In this example, we have to be prepared for the log in and new user processes to go wrong. The initial validation checks simply check to see that the user has entered a user name and password. Only later in the process can we determine whether or not those inputs are valid.

To implement error checking we have to start by being prepared for things to go wrong. In the example code above the login method calls the Directory's getKey() method to check the user name and password and fetch a key for the user. In preparation of the possiblity that the log in process may fail, I modified the getKey() method to take two parameters. The first is a success callback that will get triggered on a successful login, while the second is a failure callback that getKey() will invoke if the login fails. The success callback calls a method that navigates the app to the directory list view, while the failure callback displays an error message and keeps us in the log in view.
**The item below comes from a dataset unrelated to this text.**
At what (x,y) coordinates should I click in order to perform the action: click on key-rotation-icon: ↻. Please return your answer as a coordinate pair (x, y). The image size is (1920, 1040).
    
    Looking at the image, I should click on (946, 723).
Here is the code for the modified getKey() method, which now contains more careful error checking code:

func getKey(success callback : @escaping () -> Void,failure complain : @escaping () -> Void) {
    if !user.name.isEmpty, !user.password.isEmpty {
        let urlStr = "https://cmsc106.net/directory/users?user=\(user.name)&password=\(user.password)"
        let url = URL(string: urlStr)
        let task = URLSession.shared.dataTask(with: url!) { data, response, error in
            guard error == nil,(response as! HTTPURLResponse).statusCode == 200 else {
                DispatchQueue.main.async {
                        complain()
                    }
                return
            }
            self.user.key = String(decoding: data!, as: UTF8.self)
            DispatchQueue.main.async {
                self.saveUser()
            }
            self.refresh(callback)
        }
        task.resume()
    }
}

The new error checking code appears in the closure we pass to the dataTask. I added a guard statement here that checks both that the error object in the closure is nil and that the response that came back from the server has the correct 200 response code. If anything goes wrong we arrange for the failure closure to run and then give up.